THE arrival of Brazilian President Luiz Inacio “Lula” da Silva at the United Nations climate talks in Belem on Wednesday was hoped to spur nations to meet a self-imposed early deadline for progress on tough issues.
The move does not appear to have worked.
At a news conference on Wednesday night, Lula renewed his earlier calls for action, making the case to Cop30 delegates that the world must reduce its use of fossil fuels such as oil, gas and coal.
“We haven’t found another place to live,” he pointed out.
The Brazilian president and several other leaders are pushing to create a road map for the transition to renewable energies. But in his remarks he was careful to say that there was no intention to “impose anything on anybody,” that countries could transition at their own pace and count on financial help to do so.
Cop30 president Andre Correa do Lago had given negotiators a Wednesday deadline for a decision on four interconnected issues that were initially excluded from the official agenda: whether countries should be told to toughen their new climate plans, details of the distribution of $300 billion (£229bn) in pledged climate aid, dealing with trade barriers in relation to climate change and improving reporting on transparency and climate progress.

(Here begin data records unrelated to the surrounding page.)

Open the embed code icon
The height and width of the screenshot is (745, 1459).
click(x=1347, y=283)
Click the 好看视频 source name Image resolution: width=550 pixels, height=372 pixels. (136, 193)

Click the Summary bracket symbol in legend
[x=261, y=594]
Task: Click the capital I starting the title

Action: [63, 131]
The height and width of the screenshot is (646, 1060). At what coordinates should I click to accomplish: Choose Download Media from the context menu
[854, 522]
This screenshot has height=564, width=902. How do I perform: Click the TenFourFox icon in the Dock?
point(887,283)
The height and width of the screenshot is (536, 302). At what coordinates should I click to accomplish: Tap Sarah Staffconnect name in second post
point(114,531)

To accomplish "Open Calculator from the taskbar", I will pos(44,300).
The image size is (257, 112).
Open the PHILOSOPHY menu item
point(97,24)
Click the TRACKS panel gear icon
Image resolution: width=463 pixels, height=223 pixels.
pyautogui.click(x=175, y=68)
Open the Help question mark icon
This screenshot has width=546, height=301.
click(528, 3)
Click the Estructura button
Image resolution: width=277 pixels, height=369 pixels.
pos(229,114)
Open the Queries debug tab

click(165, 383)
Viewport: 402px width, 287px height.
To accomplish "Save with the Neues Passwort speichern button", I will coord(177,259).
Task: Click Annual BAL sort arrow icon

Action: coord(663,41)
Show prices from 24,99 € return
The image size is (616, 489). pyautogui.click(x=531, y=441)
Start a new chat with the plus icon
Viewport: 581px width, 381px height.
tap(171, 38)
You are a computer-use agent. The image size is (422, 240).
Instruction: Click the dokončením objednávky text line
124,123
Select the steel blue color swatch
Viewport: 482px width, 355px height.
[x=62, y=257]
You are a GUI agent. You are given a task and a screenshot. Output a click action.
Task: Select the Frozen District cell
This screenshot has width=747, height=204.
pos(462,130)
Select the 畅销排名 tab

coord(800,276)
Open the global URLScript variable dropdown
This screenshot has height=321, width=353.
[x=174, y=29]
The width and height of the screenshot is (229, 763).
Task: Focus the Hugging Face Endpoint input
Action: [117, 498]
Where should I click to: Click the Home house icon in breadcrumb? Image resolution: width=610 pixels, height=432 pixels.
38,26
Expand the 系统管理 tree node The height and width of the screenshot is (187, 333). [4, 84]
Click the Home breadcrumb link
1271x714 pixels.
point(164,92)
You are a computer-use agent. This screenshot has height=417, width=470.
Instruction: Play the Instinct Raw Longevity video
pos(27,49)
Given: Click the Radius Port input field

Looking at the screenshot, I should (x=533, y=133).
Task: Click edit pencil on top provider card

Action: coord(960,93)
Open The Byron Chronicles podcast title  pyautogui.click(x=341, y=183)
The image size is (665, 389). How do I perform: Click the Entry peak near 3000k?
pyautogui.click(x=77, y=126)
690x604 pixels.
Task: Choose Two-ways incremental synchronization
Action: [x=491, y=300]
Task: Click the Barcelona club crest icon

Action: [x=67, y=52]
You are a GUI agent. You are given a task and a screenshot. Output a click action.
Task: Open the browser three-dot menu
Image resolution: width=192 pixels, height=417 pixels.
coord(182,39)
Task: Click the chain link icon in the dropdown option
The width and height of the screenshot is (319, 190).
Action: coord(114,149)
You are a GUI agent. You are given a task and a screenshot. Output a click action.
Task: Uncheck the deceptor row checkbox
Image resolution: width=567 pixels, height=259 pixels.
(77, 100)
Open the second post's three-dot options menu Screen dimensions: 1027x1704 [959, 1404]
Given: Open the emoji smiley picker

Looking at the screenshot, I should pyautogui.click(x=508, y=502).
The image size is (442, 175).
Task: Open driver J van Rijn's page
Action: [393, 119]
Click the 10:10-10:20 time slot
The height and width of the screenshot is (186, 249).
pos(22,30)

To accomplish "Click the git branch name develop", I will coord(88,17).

Many countries are also pushing for a detailed road map on how to phase out fossil fuels, an issue that is key to toughening new climate plans to keep alive hopes of limiting future warming to 1.5°C, the goal set by the 2015 Paris Agreement.
On Wednesday. a group of scientists criticised current proposals for a fossil fuel phase-out road map as inadequate, particularly to reach the goal of zero fossil fuel emissions by 2045 at the latest.
“A road map is not a workshop or a ministerial meeting. A road map is a real workplan that needs to show us the way from where we are to where we need to be and how to get there,” said a letter from seven prominent scientists, including some who are advising the Cop30 presidency.
Iskander Erzini Vernoit, director of the IMAL Initiative for Climate and Development, an independent think tank based in Morocco, said: “Various apparent impasses still remain and chief among these from an African point of view is the unwillingness of the European Union and other rich countries to engage on their obligation to provide climate finance.”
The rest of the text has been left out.